# Description of the task
Exactly as they appear, print the line with "Task: Switch to the Overview navigation item" and each line after it through the end of the entries below; leave out pictures.

Start of Material to process

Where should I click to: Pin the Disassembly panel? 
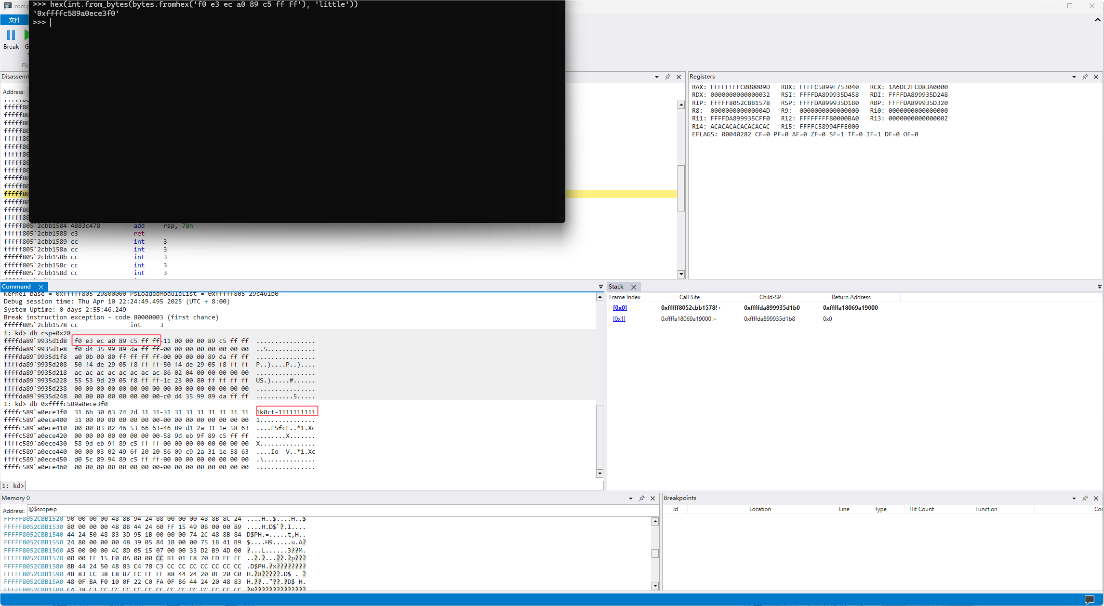click(667, 77)
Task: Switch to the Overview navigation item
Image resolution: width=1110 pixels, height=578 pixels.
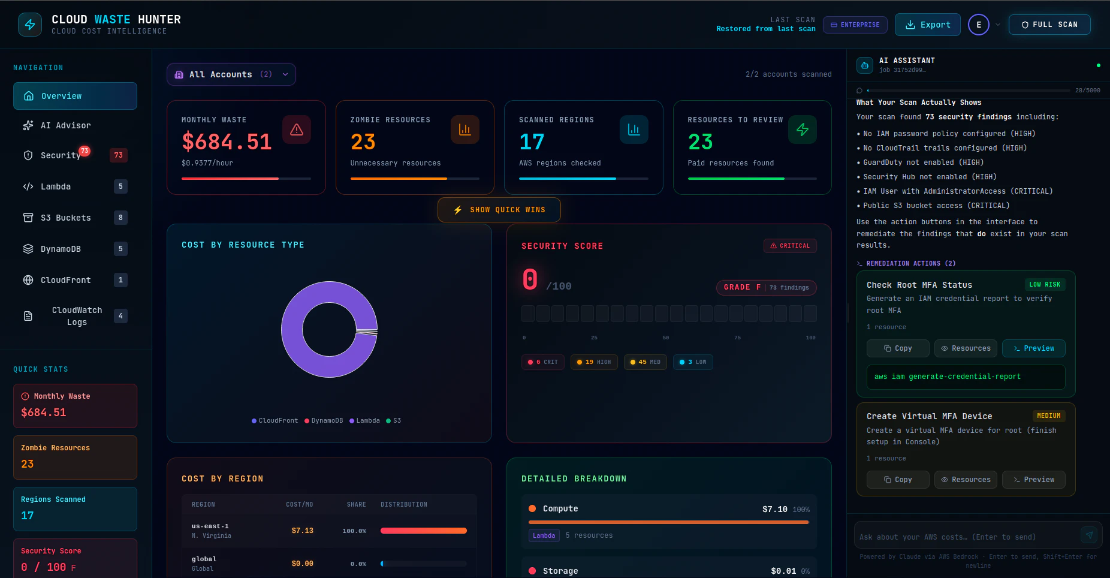Action: click(75, 96)
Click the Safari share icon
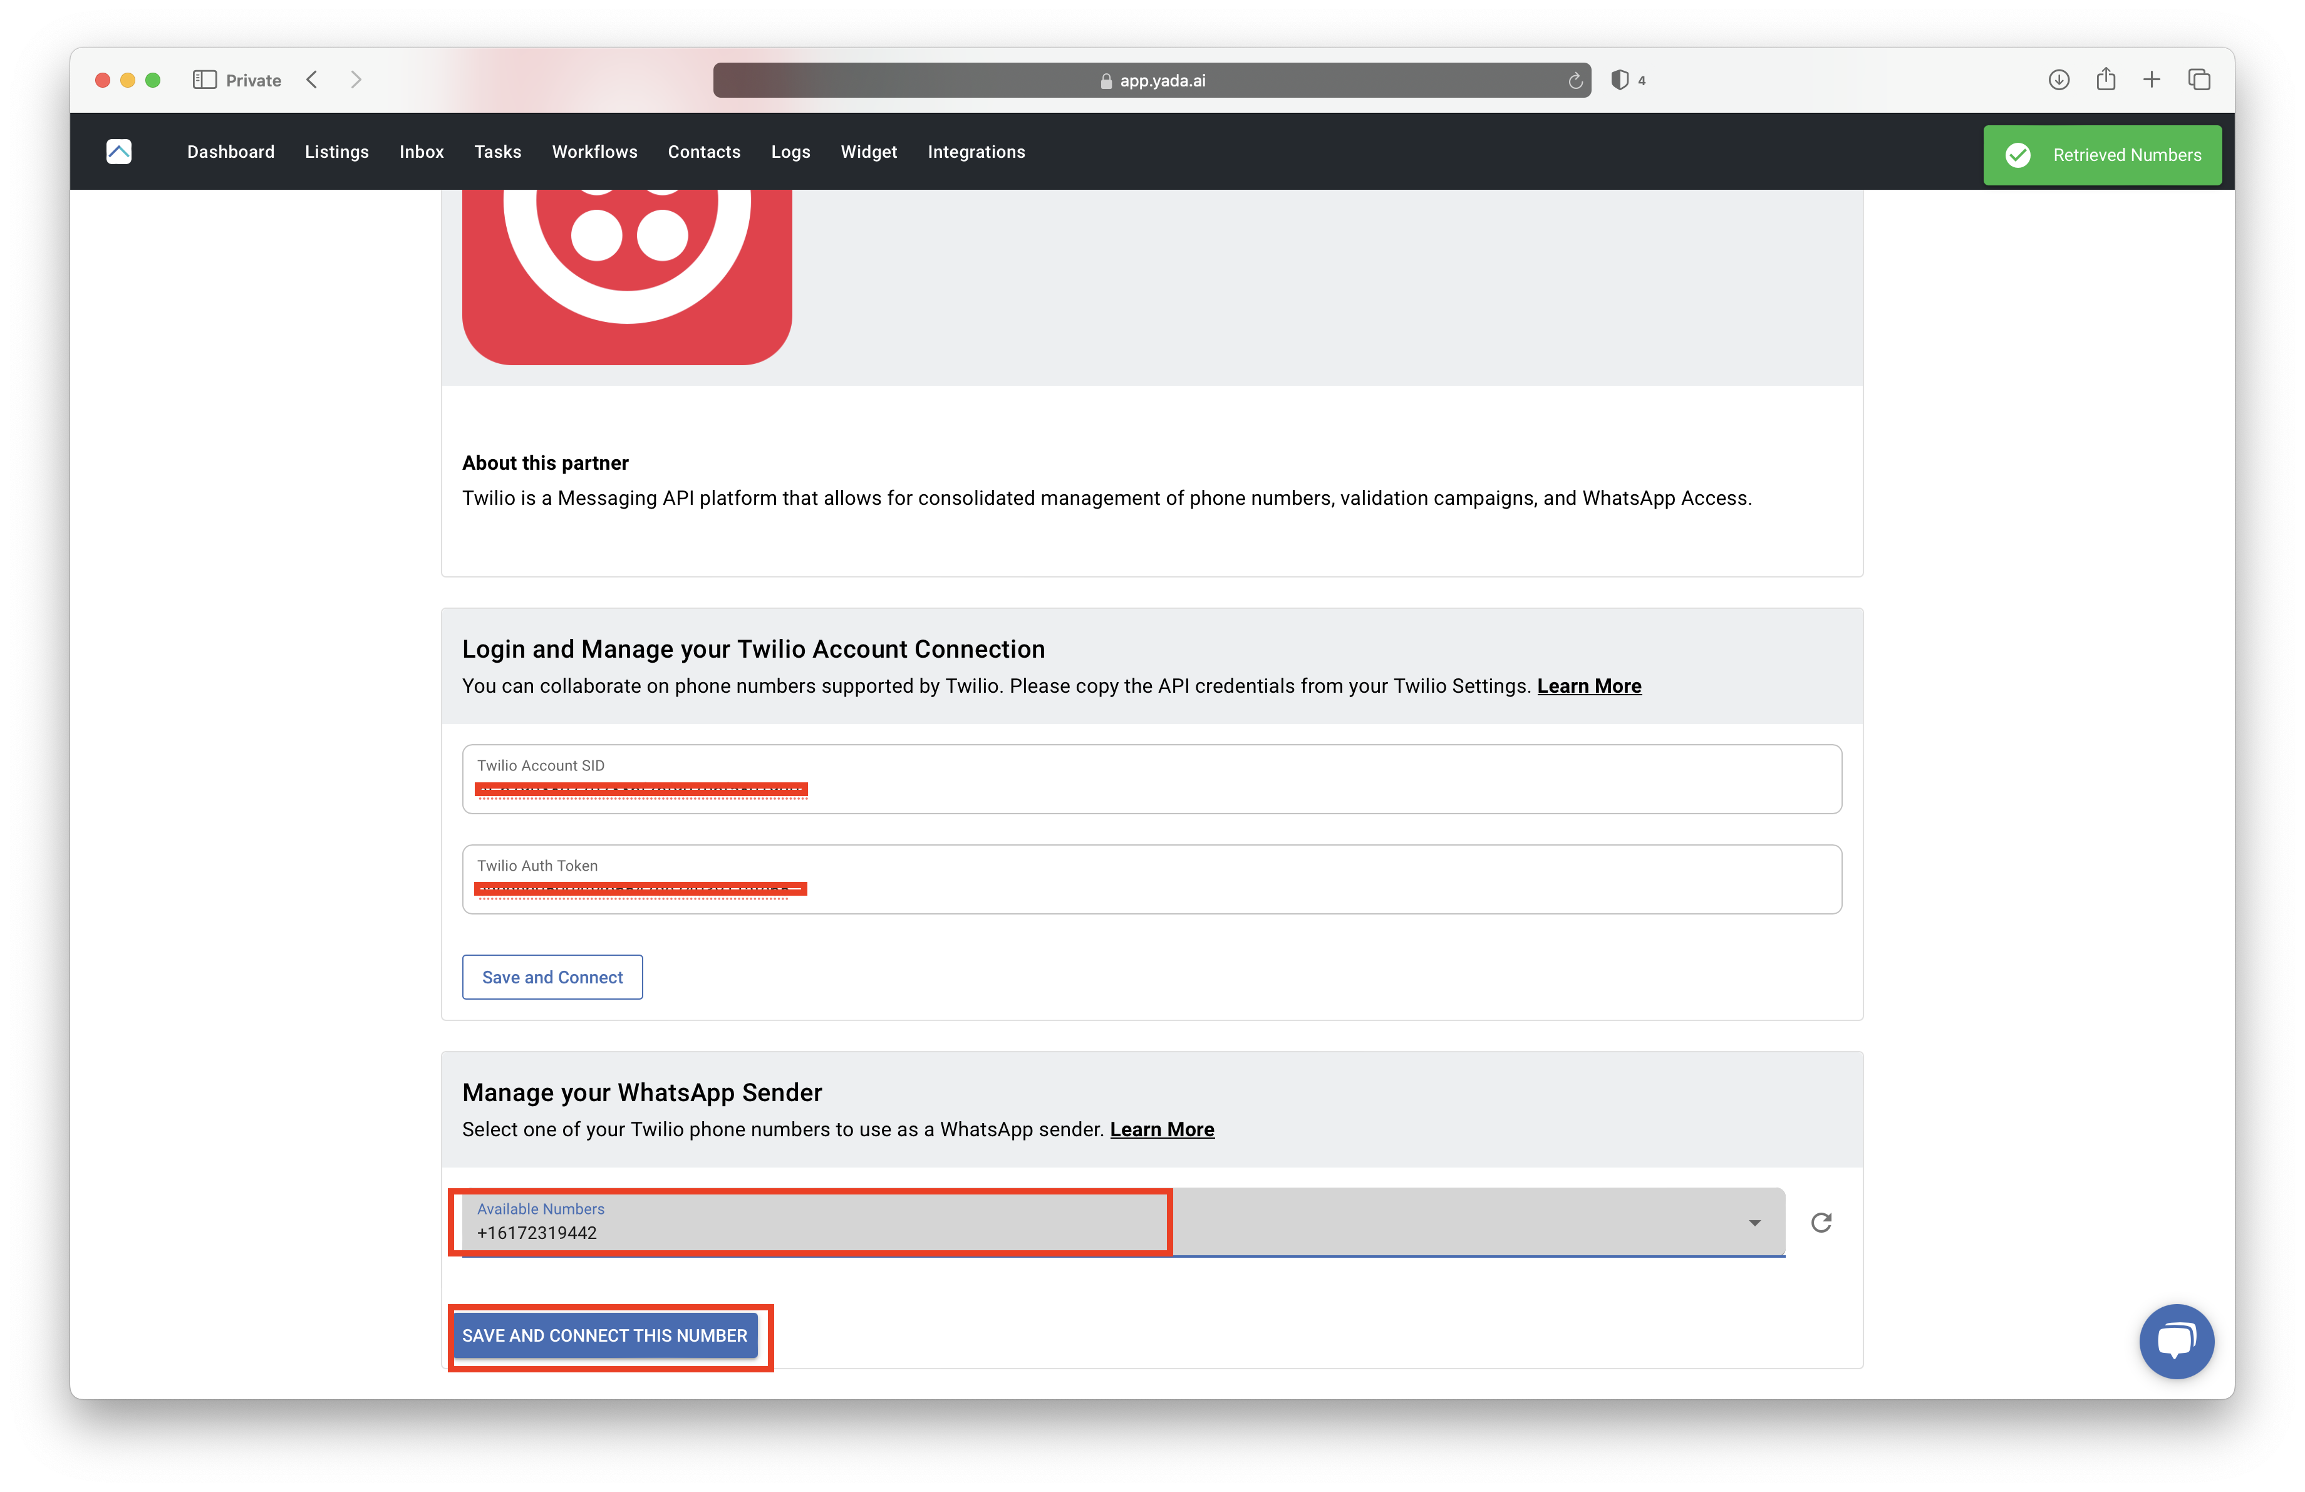2305x1492 pixels. coord(2105,80)
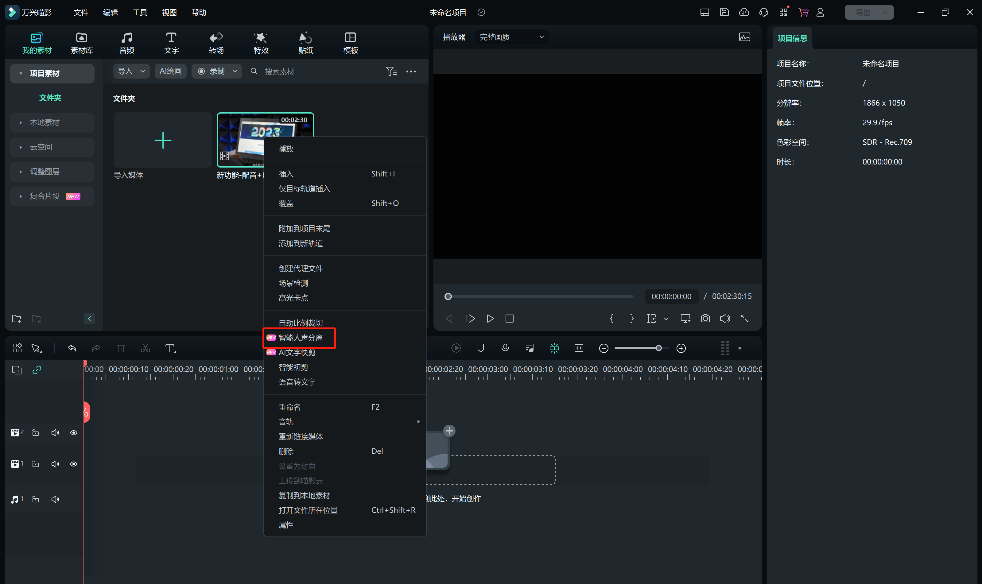Viewport: 982px width, 584px height.
Task: Click the timeline marker shield icon
Action: [x=480, y=348]
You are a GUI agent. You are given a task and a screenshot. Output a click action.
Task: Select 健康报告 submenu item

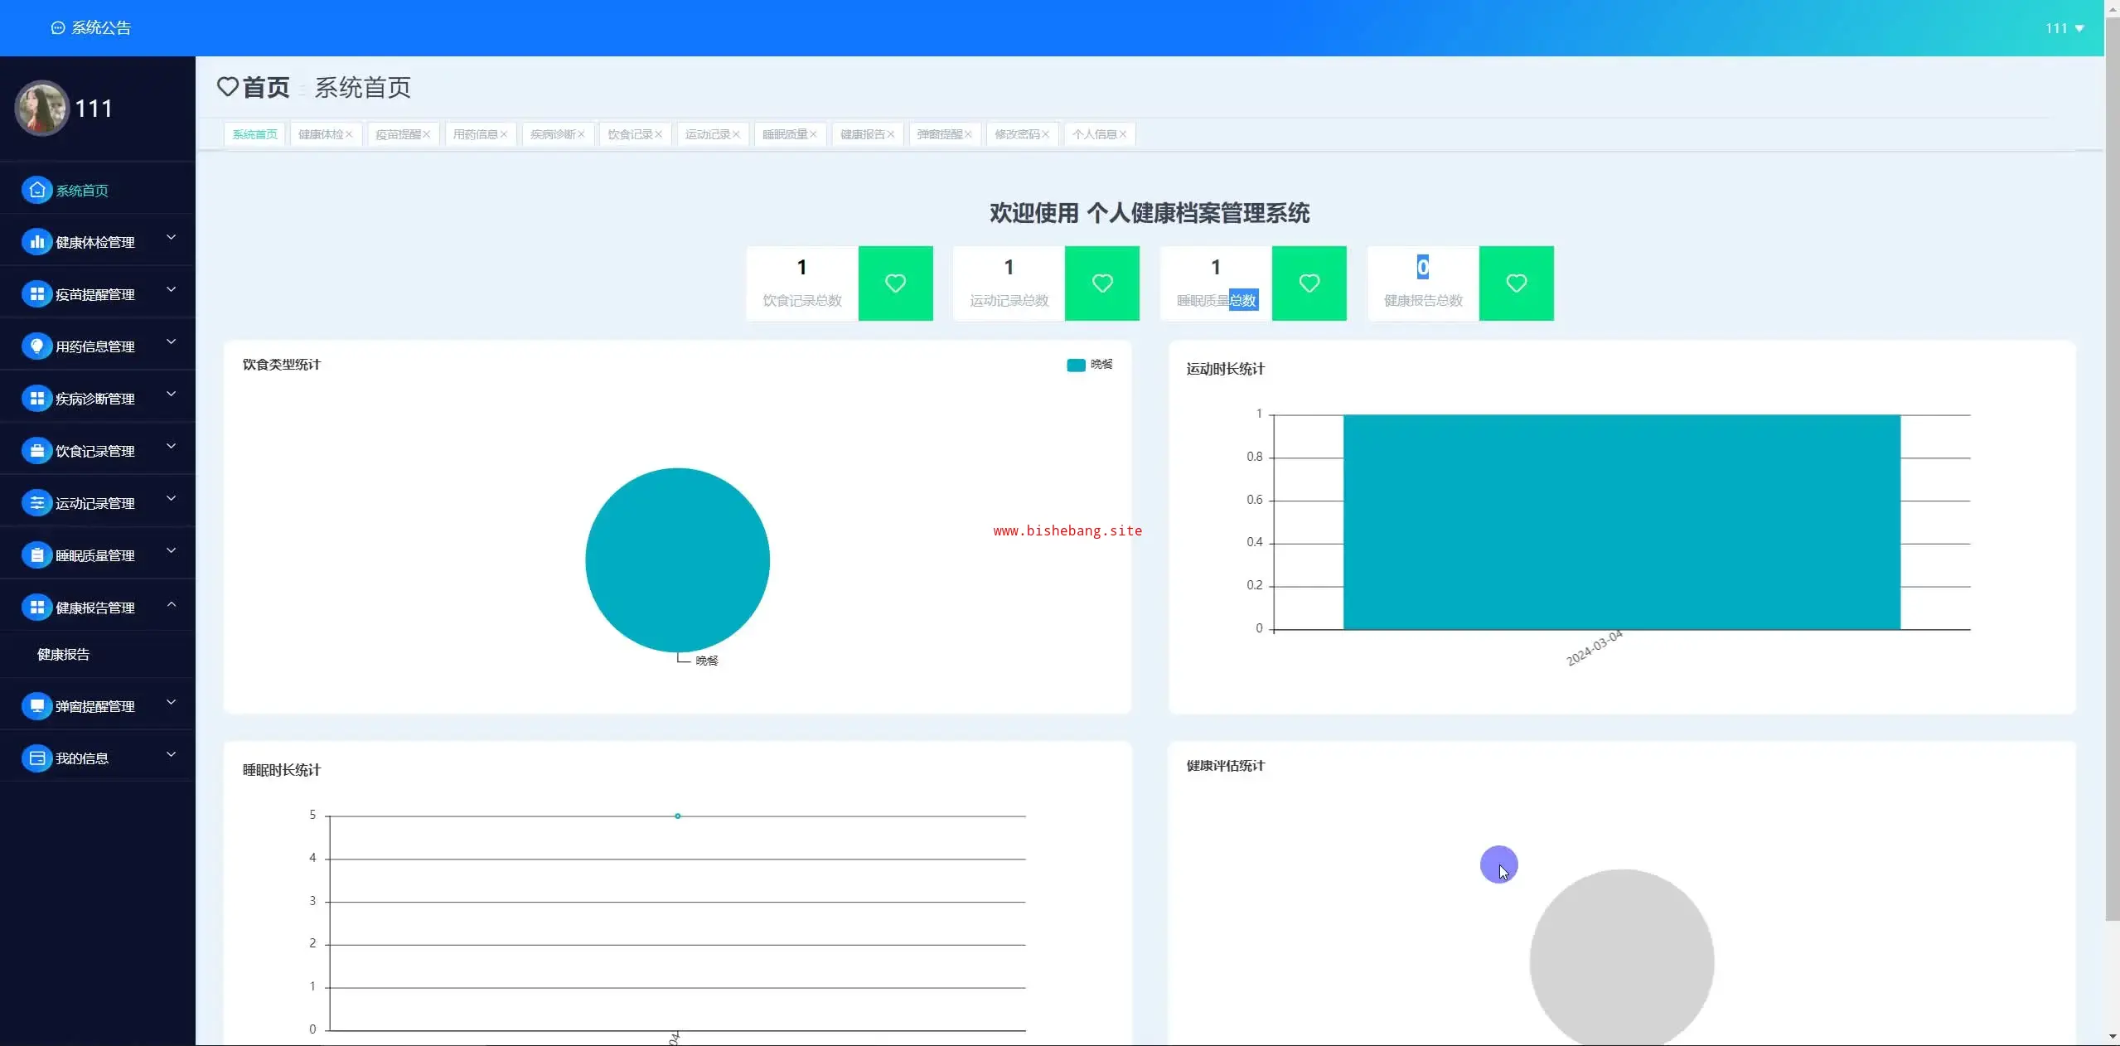64,655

End of Material to process

# Worked solution
Task: Switch to the Overview navigation item
Image resolution: width=1110 pixels, height=578 pixels.
Action: click(75, 96)
Click the Safari share icon
2305x1492 pixels. coord(2105,80)
Viewport: 982px width, 584px height.
Task: Click the timeline marker shield icon
Action: [x=480, y=348]
You are a GUI agent. You are given a task and a screenshot. Output a click action.
Task: Select 健康报告 submenu item

64,655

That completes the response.